Moraes impõe vigilância policial 24 horas e proíbe celulares em hospital onde Bolsonaro está internado





O ministro Alexandre de Moraes, do Supremo Tribunal Federal (STF), agiu com o rigor necessário para garantir que a internação de Jair Bolsonaro não se torne uma brecha para articulações políticas. Em decisão proferida nesta sexta-feira, Moraes determinou que o ex-presidente permaneça sob vigilância policial ininterrupta nas dependências do Hospital DF Star, em Brasília. A ordem estabelece que, no mínimo, dois policiais militares devem permanecer fixos na porta do quarto, com equipes de prontidão espalhadas por toda a unidade de saúde durante as 24 horas do dia.


Além do cerco policial, o magistrado foi enfático ao proibir o uso de qualquer dispositivo eletrônico dentro do quarto ou da UTI onde o detento recebe tratamento. A vedação atinge acompanhantes e visa impedir que o condenado por tentativa de golpe de Estado utilize computadores ou celulares para se comunicar com o mundo exterior. Com exceção dos equipamentos médicos essenciais, nenhum smartphone ou tablet poderá ingressar no recinto, garantindo o isolamento comunicacional necessário à sua condição de presidiário.

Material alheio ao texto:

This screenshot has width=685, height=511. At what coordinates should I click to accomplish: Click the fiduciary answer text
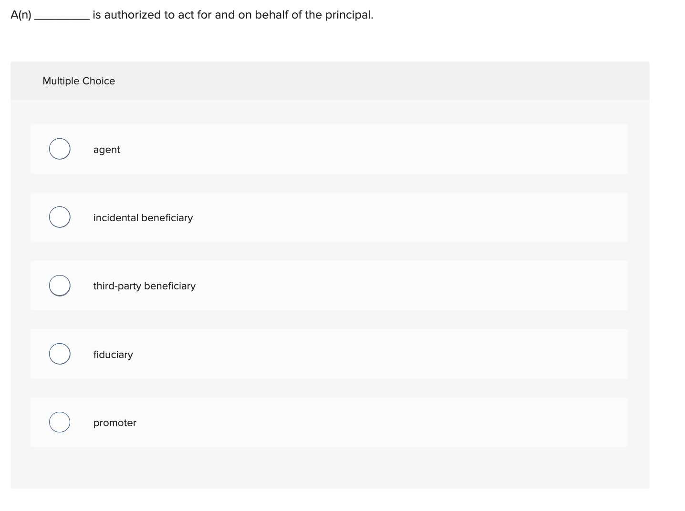tap(113, 354)
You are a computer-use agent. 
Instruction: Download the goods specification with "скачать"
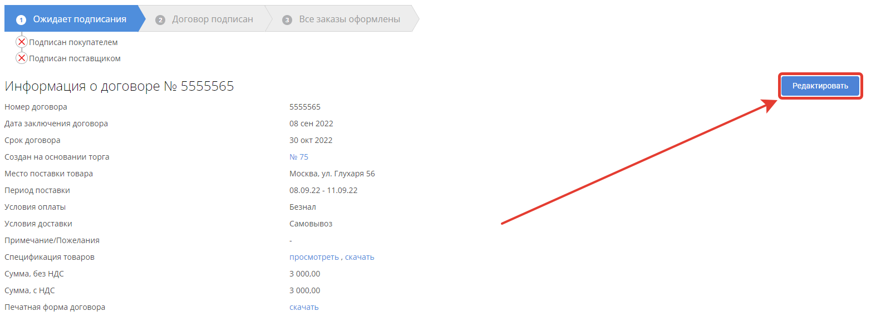tap(360, 257)

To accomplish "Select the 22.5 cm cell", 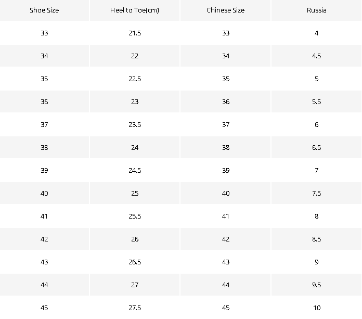I will coord(135,79).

As visitas, que antes possuíam certa flexibilidade na sala de Estado Maior da "Papudinha", foram duramente restringidas. Moraes suspendeu todas as autorizações anteriores, mantendo apenas o acesso da ex-primeira-dama Michelle Bolsonaro e dos filhos do ex-capitão. Qualquer outra pessoa que deseje ver o paciente precisará de uma autorização específica e fundamentada da Justiça. Essa medida evita que o hospital se torne um ponto de peregrinação para a prole e aliados que tentam politizar o estado de saúde do condenado.


Bolsonaro foi encaminhado ao hospital após apresentar sintomas como vômitos e calafrios durante a madrugada em que cumpria sua pena de 27 anos. Embora a internação seja um direito garantido para tratamento de saúde, a decisão do STF reafirma que Bolsonaro continua sob custódia do Estado. O Núcleo de Custódia da Polícia Militar foi acionado para providenciar a fiscalização imediata, assegurando que o tratamento médico não sirva de pretexto para qualquer relaxamento da disciplina prisional.

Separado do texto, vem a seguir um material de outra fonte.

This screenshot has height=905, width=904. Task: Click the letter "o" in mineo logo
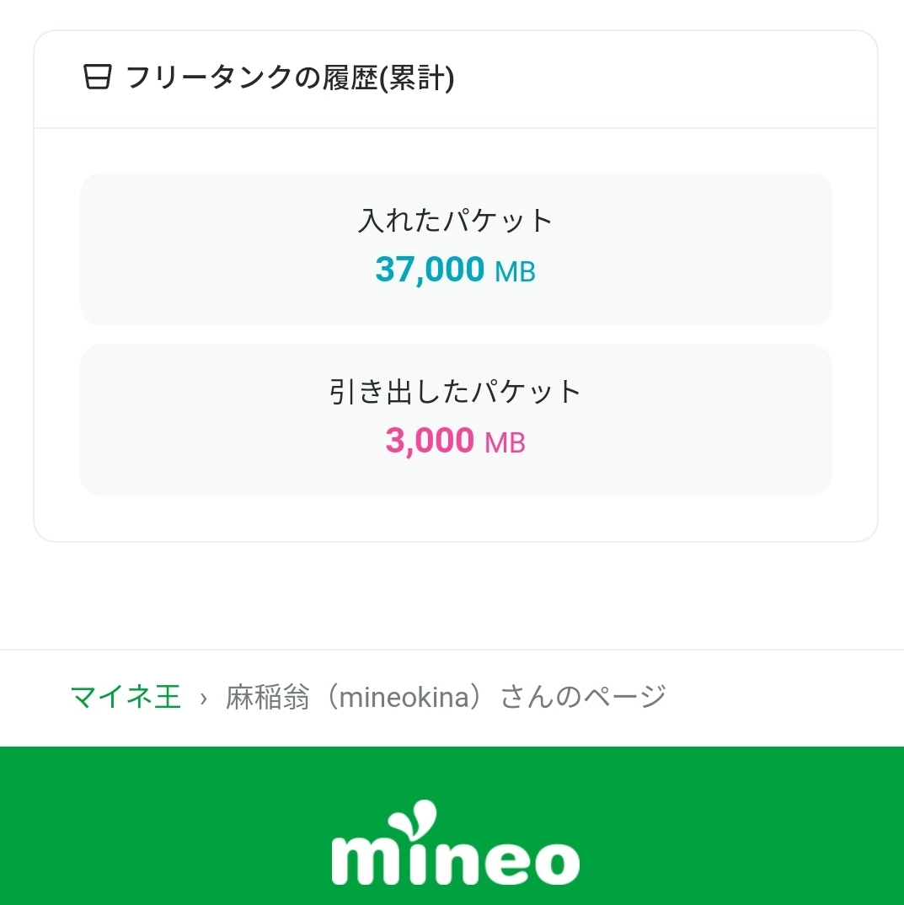coord(549,861)
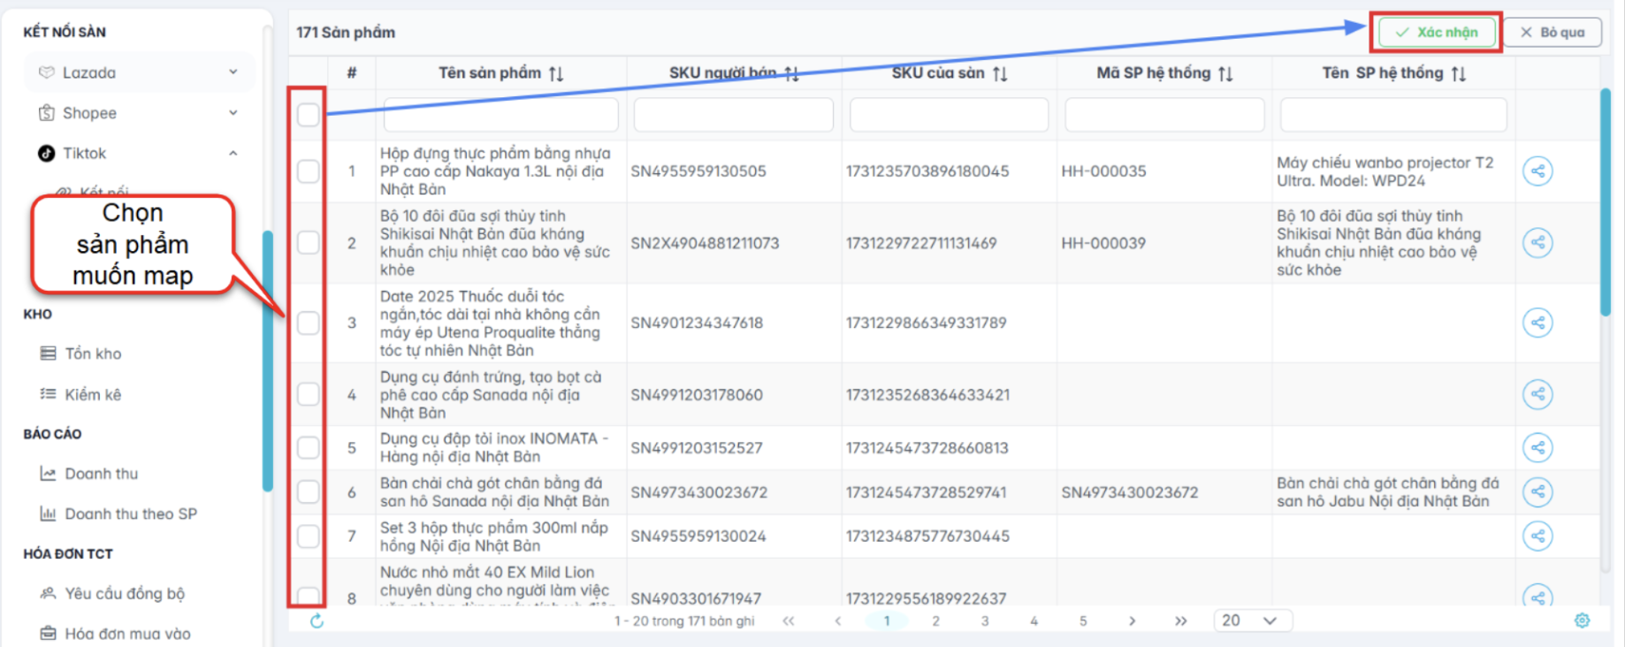Collapse the Tiktok submenu
1625x647 pixels.
tap(233, 153)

A rigidez de Alexandre de Moraes reflete a gravidade dos crimes cometidos pelo ex-presidente contra a democracia brasileira. Ao impedir a entrada de eletrônicos e centralizar as autorizações de visitas, o Judiciário sinaliza que o hospital é apenas uma extensão do sistema penitenciário neste caso. A segurança e a fiscalização interna e externa buscam neutralizar qualquer tentativa de desvio ou uso indevido da infraestrutura hospitalar para fins que não sejam estritamente clínicos.

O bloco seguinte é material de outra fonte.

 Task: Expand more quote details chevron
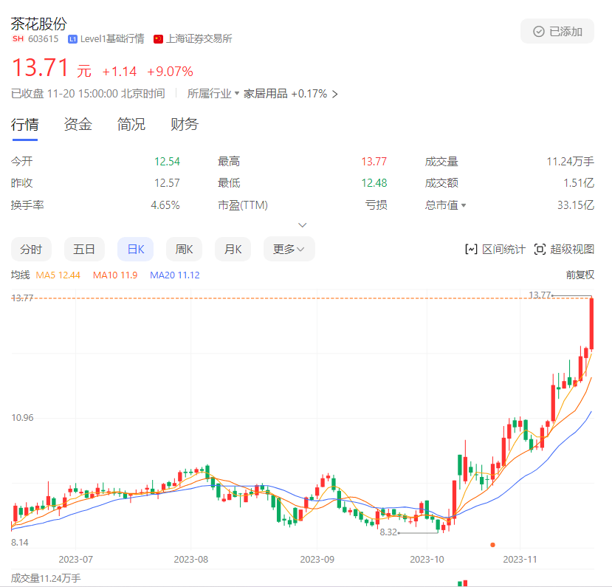302,224
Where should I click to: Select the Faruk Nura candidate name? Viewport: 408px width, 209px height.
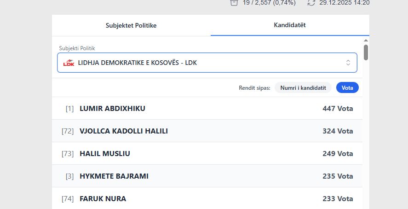point(103,199)
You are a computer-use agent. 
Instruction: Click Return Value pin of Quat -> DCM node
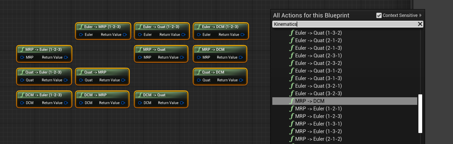point(241,80)

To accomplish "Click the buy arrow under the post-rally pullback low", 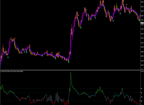I will coord(81,28).
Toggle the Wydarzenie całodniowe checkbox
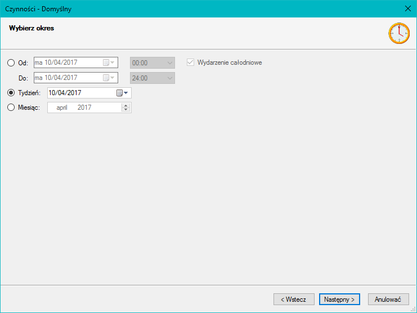The image size is (417, 313). click(x=190, y=62)
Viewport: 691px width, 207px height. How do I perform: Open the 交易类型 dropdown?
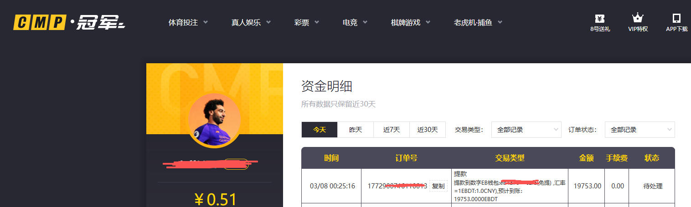[526, 130]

O ex-presidente segue submetido a exames laboratoriais e de imagem sob o olhar atento da vigilância oficial. Enquanto a defesa tenta usar a situação física do detento para pleitear benefícios, a Suprema Corte mantém o rito da execução penal com absoluta firmeza. O esquema de vigilância montado no DF Star serve para lembrar que, mesmo enfermo, Jair Bolsonaro deve responder integralmente pelos seus atos perante a justiça, sem os privilégios que desfrutava quando ocupava o poder.